2020年7月24日、東京オリンピック開会のファンファーレが鳴りわたるとき…には、《3.11》震災大津波からの復興を讃える高らかな大合唱が付いていてほしい。

新国立競技場まわりの人工地盤、ニセモノはいらない/学術会議の提言はイチャモンか…

-No.1342-
★2017年05月25日(木曜日)
★《3.11》フクシマから → 2268日
★ オリンピック東京まで → 1156日



ご意見番のもたつき

 あれこれスッタモンダがあって、それでもまぁなんとか、ようやく建設にこぎつけた新国立競技場。
 そこへ日本学術会議(都市と自然と環境分科会)から計画見直しをもとめる提言があった、と報道されたのは4月17日のことだった。
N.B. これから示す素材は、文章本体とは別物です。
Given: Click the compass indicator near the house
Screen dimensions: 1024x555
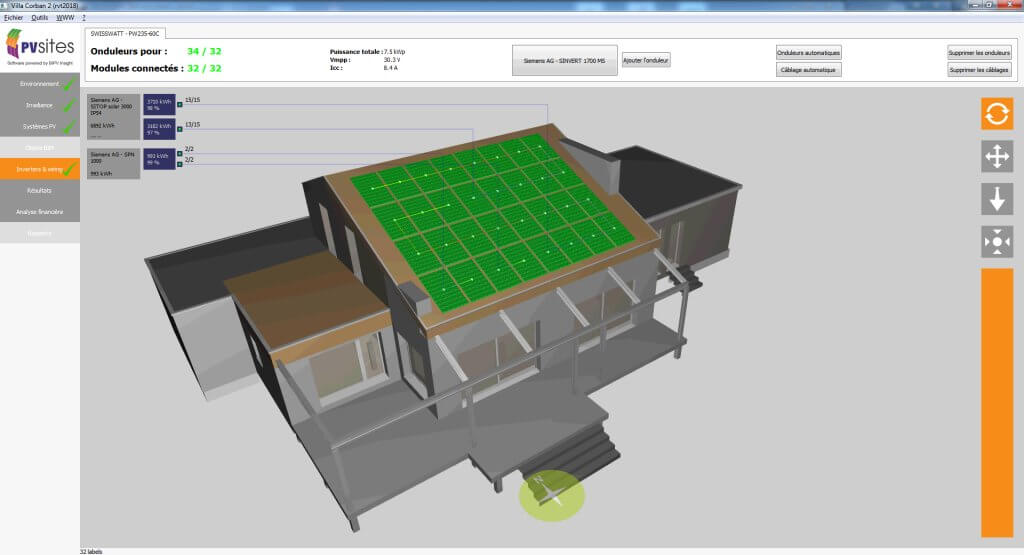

 提言の趣旨は、周辺の緑化を”人口地盤”の上に整備したのでは”負のレガシー”にしかならない、この計画にはマインド(志)がない、というのだ。
 (ご隠居さん、どうしました…)
 と、ぼくは思った。なにかムシのいどころでもわるいのか…と。

 ぼくの基本的なスタンスは、日本学術会議という”科学者の代表機関”を尊重する。
 お目付け役は、やはり、いつ、なんどきも必要である。
 しかし、こんどの場合はご意見番というより、まるで横町のご隠居。
 陽も高くなってから、よろめき出てきたような印象をうけた。

 この提言、15年にも同じ趣旨の提言があったから、じつは再提言である。
 当初ザハ・ハディド案に難があって、出直しコンペの末、いまの隈研吾案に決まったのが16年1月。
 それからの1年余は、提言の裏付けとなる検証などいろいろあったにしても、遅すぎる、スピード感がなさすぎる。
 しかも、躯体工事が始まってしまってからという、タイミングもわるすぎた。

 たしかに、提言が言う「コンクリート人工地盤上の緑化などニセモノの森」は、そのとおりであろう。
 「コンクリートの寿命は50年だそうだから、”杜のスタジアム(新国立のキャッチフレーズ)”もそれでおしまい」かも知れないが……
 
 それなら、いまや日本じゅうが、いや、ごく一部を除く世界じゅうが”負のレガシー”に覆いつくされている、といっていい。
 その現実をどうする、どう考えるのか。

 ぼくらが学生だった頃にくらべると、ずいぶん学者さんの世界も現実的になってはきたけれど、これではまだまだと言わざるをえない。
 こまかく言えば、人口地盤といっても非常時観客の退避場所用に考えられている部分については容認する、という。
 問題なのは、計画(当初案)の白紙撤回があったとき、その撤回範囲を競技場本体にかぎり人口地盤までは含まないと考えたことだ、という。

 …のであれば、その二点を庶民にもわかりやすく、メディアをとおして広報につとめればいい。
 フォーラムを呼びかけることだって、できたろう。
 もっと早くに、人の気をそらさない時期に。
 設計者、隈健吾さんもまじえた場がもてたら、また別の展開があったかも知れない。

 案の定、事業主体のJSC(日本スポーツ振興センター)は「ざんねんながら時間に余裕がない」としている。
 すでに出遅れている工事に、見直しのゆとりがない、のもたしかだろう。

 ご意見番には、今後もあること、もっと生きた世の中というものを熟視してほしい。
 いまの政権が「うるさいご意見番は嫌い」なのは確かだが。
 それを逆手にとるくらいの智慧をしぼらないとイケナイ、のではないか。

 このたびのありよう、対処法の拙劣。
 イチャモンとはいわないまでも、ざんねんながら…かなりそれに近い。